Excluding pictures, reproduce word for word the lines from the one containing "The width and height of the screenshot is (1036, 1151)." through the end of the material below.

★ ★ ★ ★ ★

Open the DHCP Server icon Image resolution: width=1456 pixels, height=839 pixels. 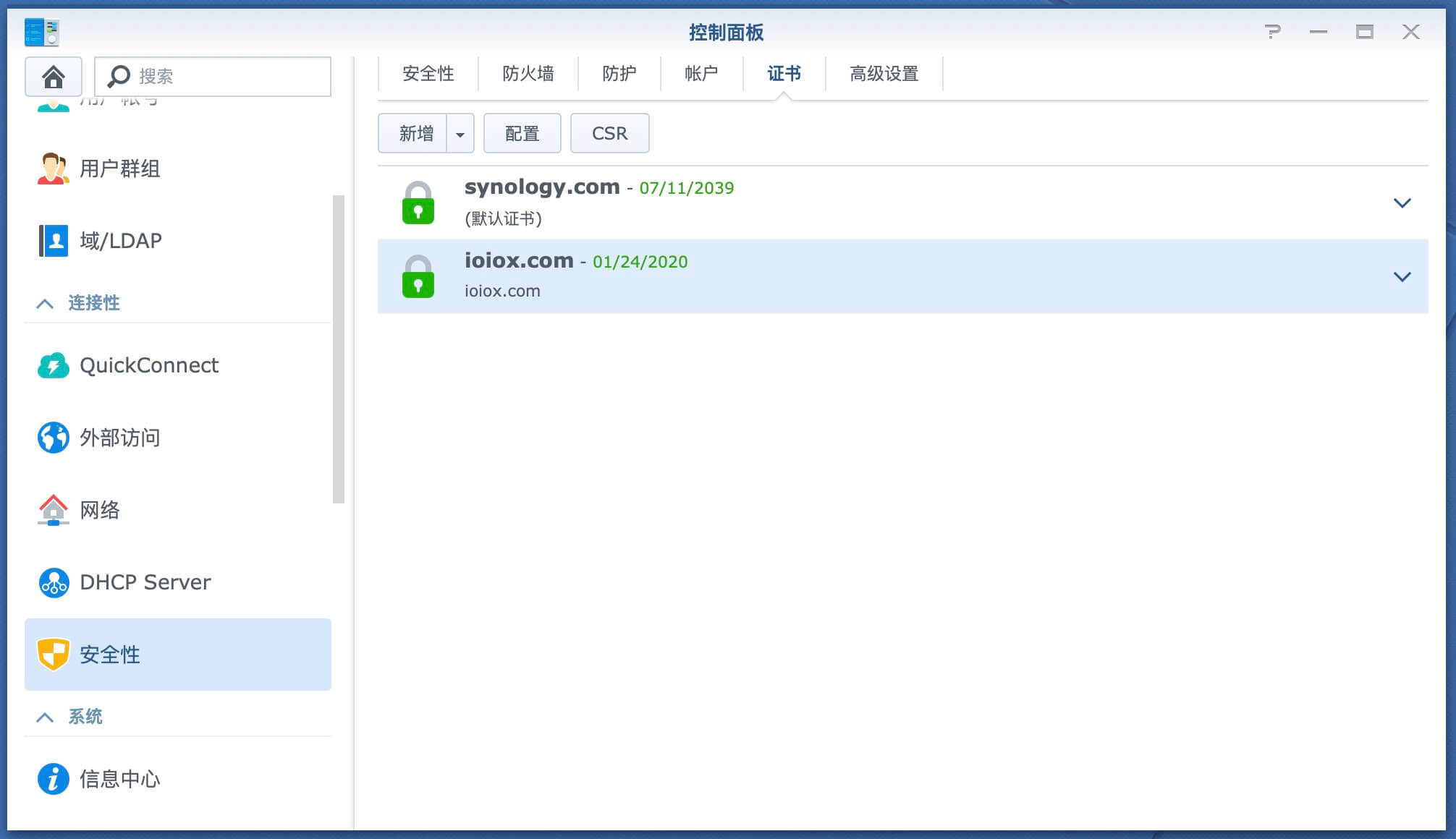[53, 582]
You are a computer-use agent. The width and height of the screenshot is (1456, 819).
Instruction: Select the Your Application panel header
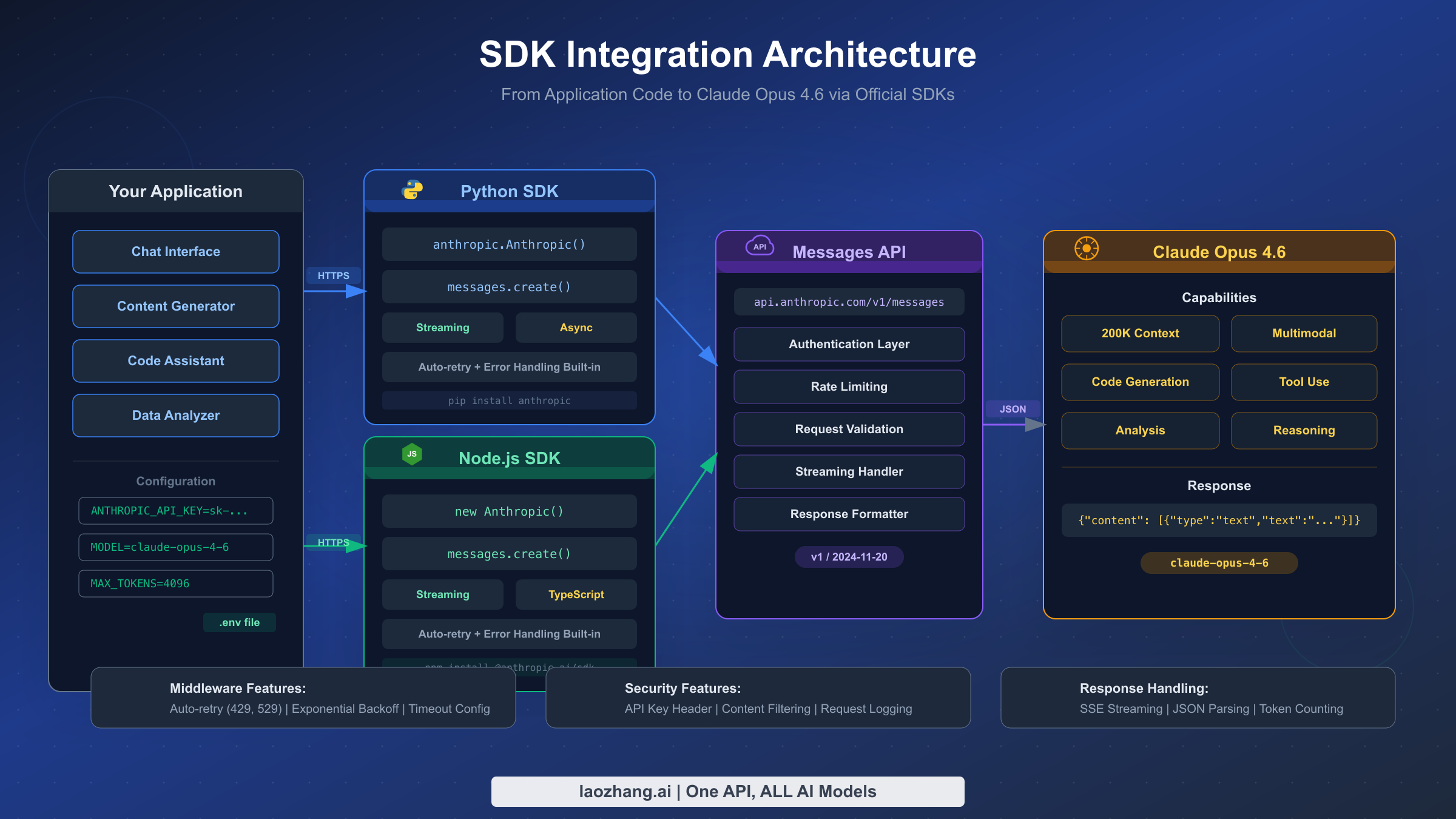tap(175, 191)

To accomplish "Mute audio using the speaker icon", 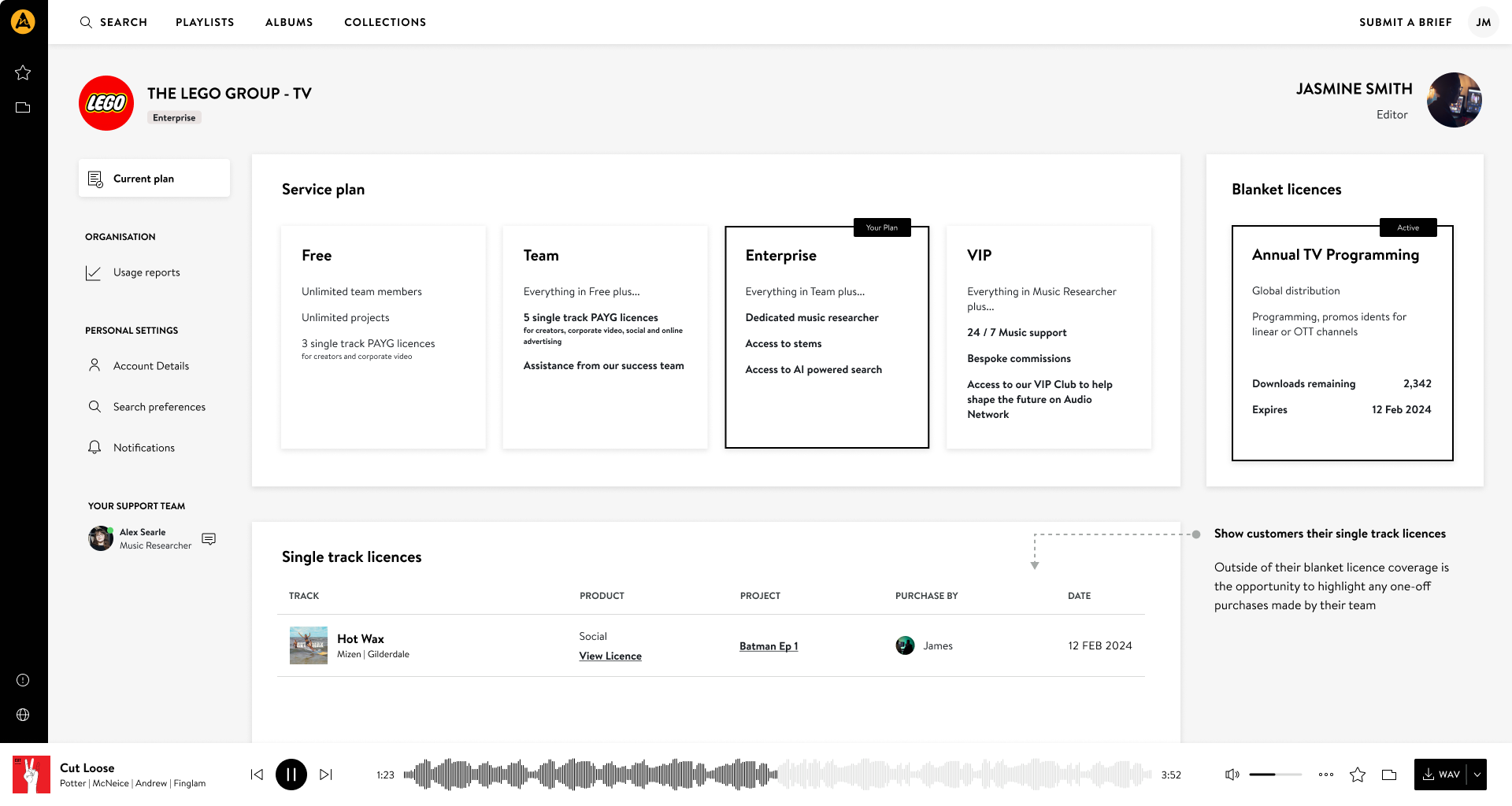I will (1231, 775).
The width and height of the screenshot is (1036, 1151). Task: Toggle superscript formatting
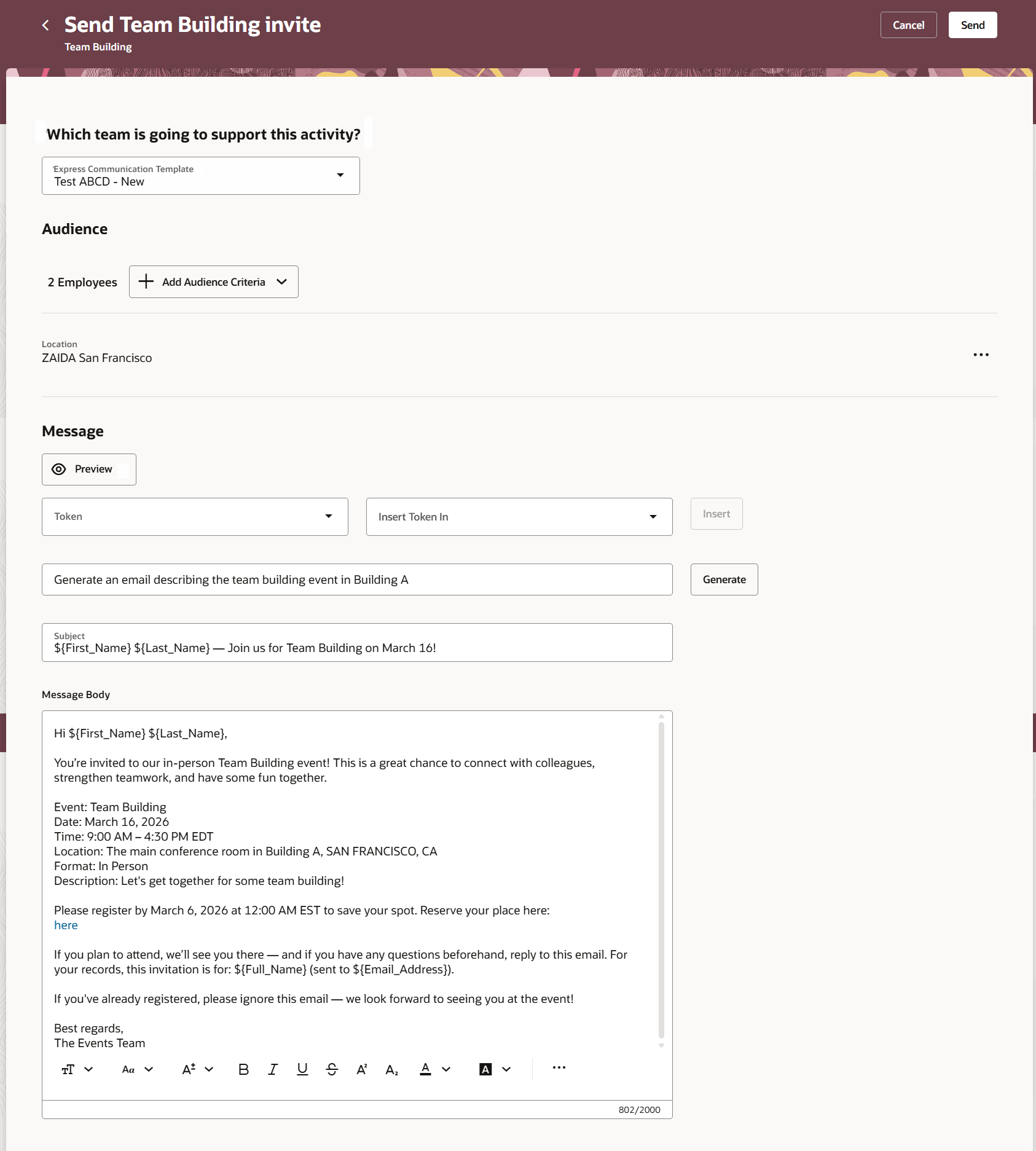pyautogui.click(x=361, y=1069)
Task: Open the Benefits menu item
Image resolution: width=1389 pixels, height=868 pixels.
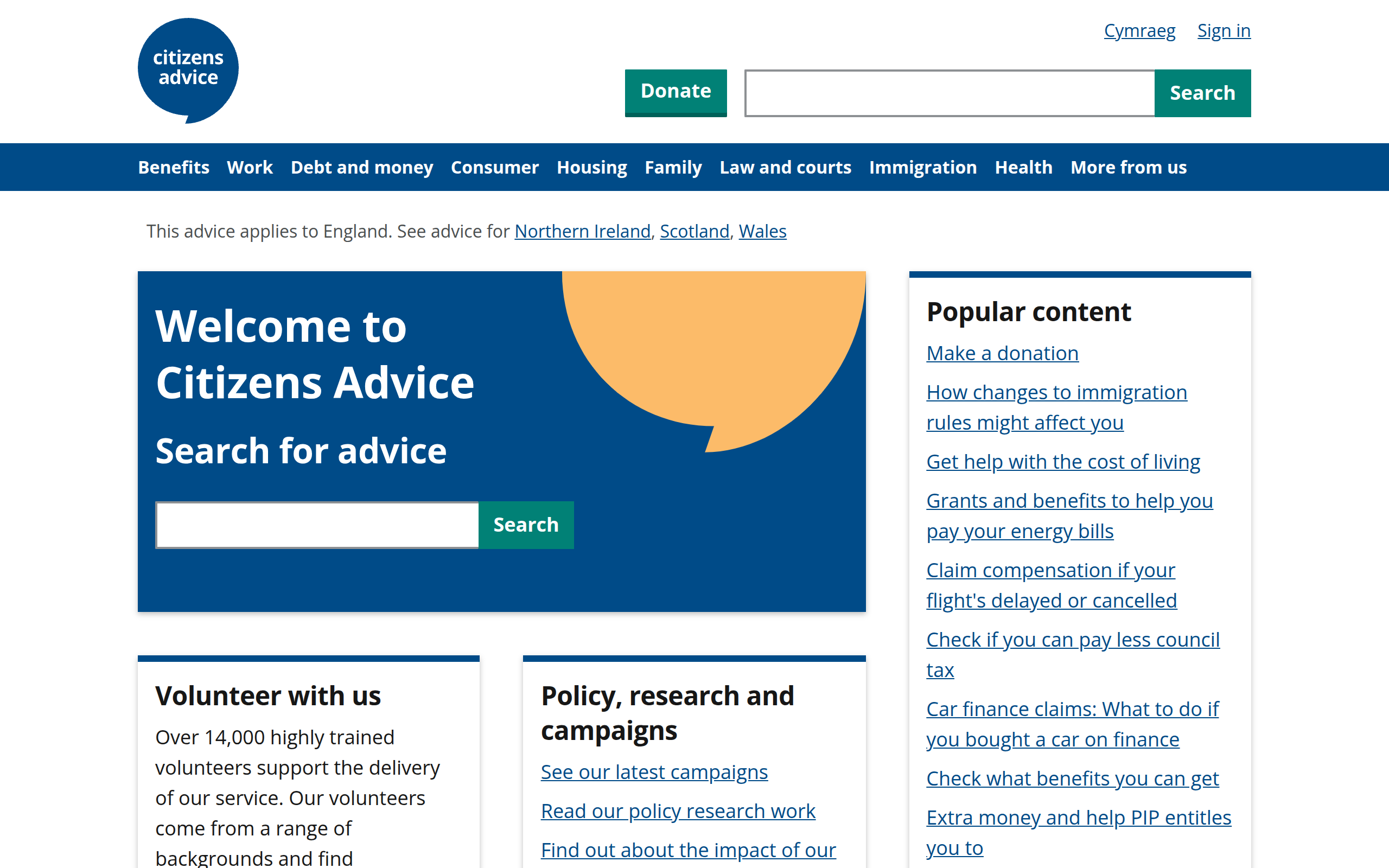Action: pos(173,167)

★ ★ ★ ★ ★

Task response
The width and height of the screenshot is (1036, 1151). Task: Toggle superscript formatting
pyautogui.click(x=361, y=1069)
Task: Open the Benefits menu item
Image resolution: width=1389 pixels, height=868 pixels.
Action: pos(173,167)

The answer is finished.